“Be careful young man. If you keep this up, this will go on your permanent school record!” said the teacher to the misbehaving student.
This type of threat has been heard in schools over the years and the thought of a cumulative record that follows students as they progress through school is intriguing. It is also a bit of a mystery what exactly is in students’ cumulative records.
Student records typically contain students’ attendance, discipline records, health screenings, grades and performance on standardized testing over the years. It can also contain a range of documents including custody arrangements, legal documents, and school photographs.
In addition, some students have other school files related to special education. Often these files are kept separate from the cumulative records as they contain more sensitive information. The special education files contain a record of all of the special education services students have received over the years. This includes assessments, records of annual meetings, and any accommodations that students have received in the classroom.
The system of separating general student records from special education records has changed over the past few years. Kentucky schools have gone digital with school records and uploaded them to Infinite Campus. Infinite Campus is a third-party business separate from the school system that assists schools in keeping student records.
Many parents have accessed Infinite Campus to see their children’s grades and whether they have been turning in their assignments. This is a handy feature as it bypasses the need to rely on children truthfully telling their parents about whether they handed in their homework or how well they did on an exam. This can assist parents in becoming aware of academic problems well before the 9-week report cards come home.
Most school districts start allowing parents access to their children’s records through Infinite Campus by middle school, if not sooner. Parents can request a password from their children’s school to access the Infinite Campus website.
As helpful as Infinite Campus is in allowing access to student assignments and grades, it is still limited compared to the information the school has in student cumulative folders. This does not mean that the additional information is off-limits to parents. All parents have the right to see their children’s entire cumulative folder when they request it.
Way back in 1974, Congress passed the Family Educational Rights and Privacy Act (FERPA). FERPA allows parents access to their children’s education records and restricts who else can look at those records. This usually means that children’s teachers, school administrators, and school support staff such as physical therapists and school psychologists can access the records.

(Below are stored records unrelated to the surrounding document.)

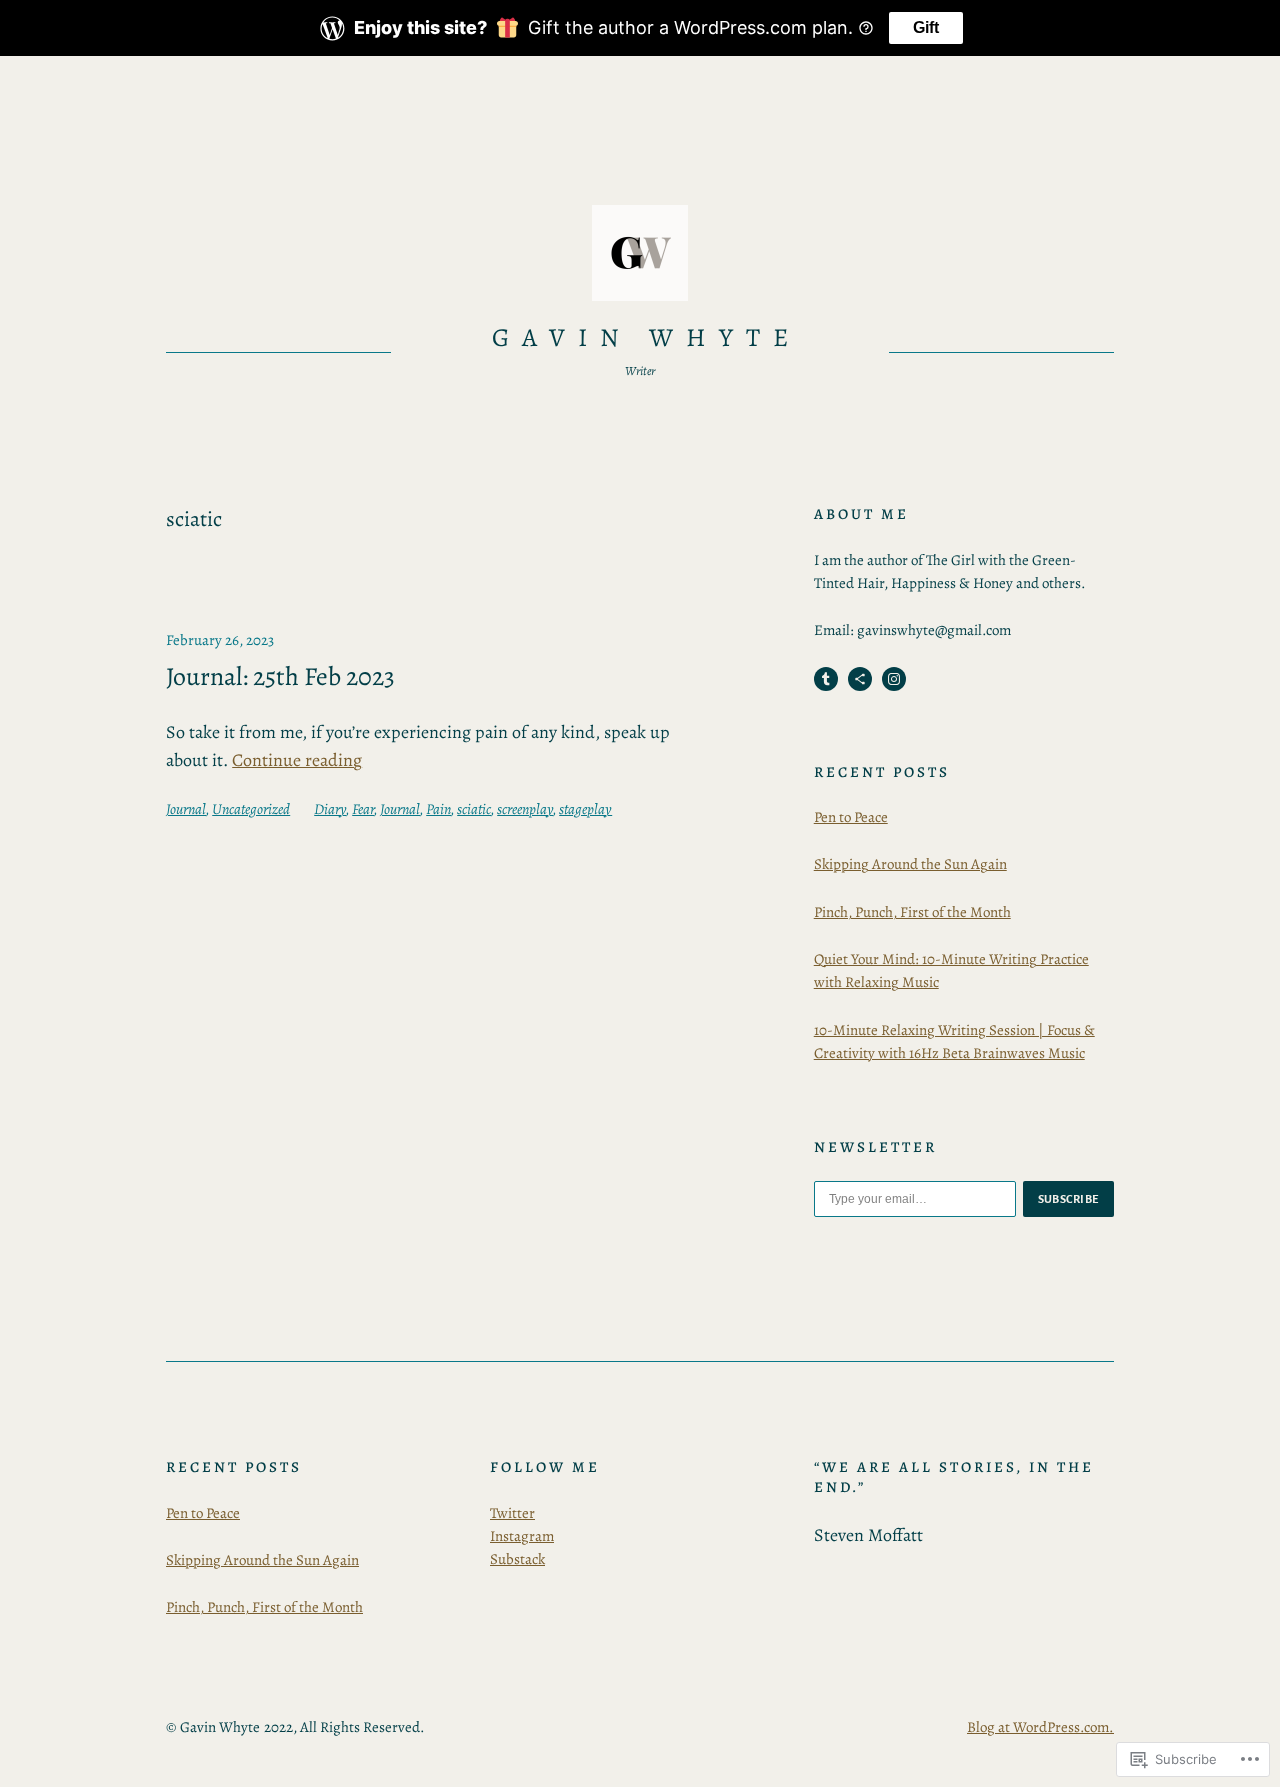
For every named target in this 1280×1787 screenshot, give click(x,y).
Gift (926, 27)
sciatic (474, 809)
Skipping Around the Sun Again (910, 864)
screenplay (525, 809)
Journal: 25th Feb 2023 (280, 677)
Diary (330, 809)
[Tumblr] (826, 679)
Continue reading (297, 760)
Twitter (512, 1513)
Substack (517, 1559)
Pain (438, 809)
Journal (186, 809)
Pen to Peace (851, 817)
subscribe (1069, 1199)
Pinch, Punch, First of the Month (912, 912)
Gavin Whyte (647, 337)
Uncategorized (251, 809)
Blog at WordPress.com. (1040, 1727)
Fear (363, 809)
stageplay (585, 809)
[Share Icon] (860, 679)
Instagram (522, 1536)
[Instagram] (894, 679)
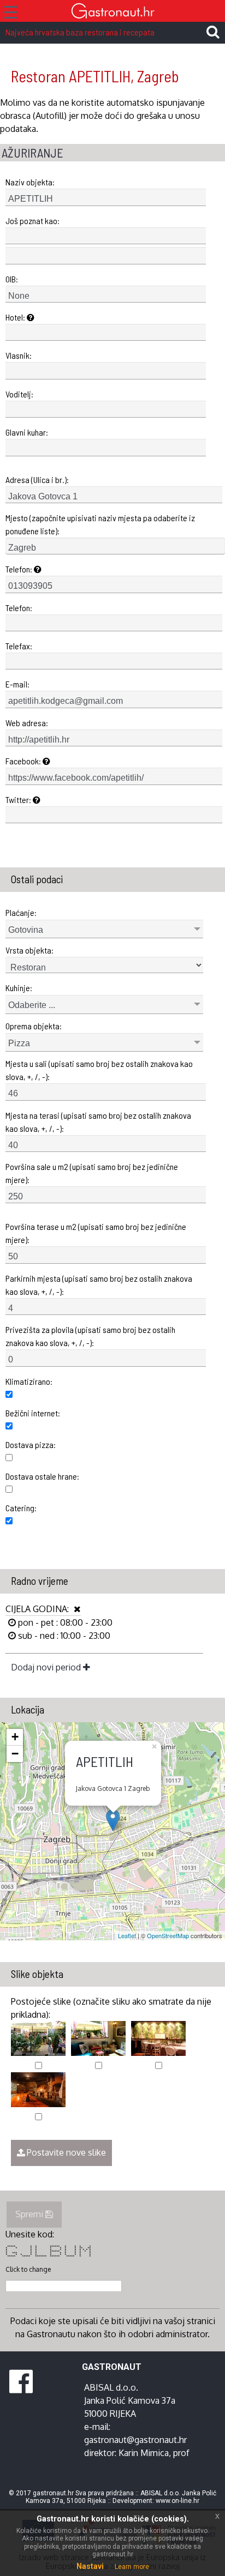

FERPA defines education records to include not only the student cumulative folder but any other records that pertains to children’s education. This means that parents can have access to the records generated by programs like Accelerated Reader and other academic intervention programs.
Many parents are unaware of their rights to access these records and yet these records can be helpful in shedding light on their children’s academic progress. Take advantage of the access FERPA provides and check on your child’s cumulative folder and academic records. You may be surprised at what they contain.
This article was published in the Richmond Register daily Sunday on September 28, 2014.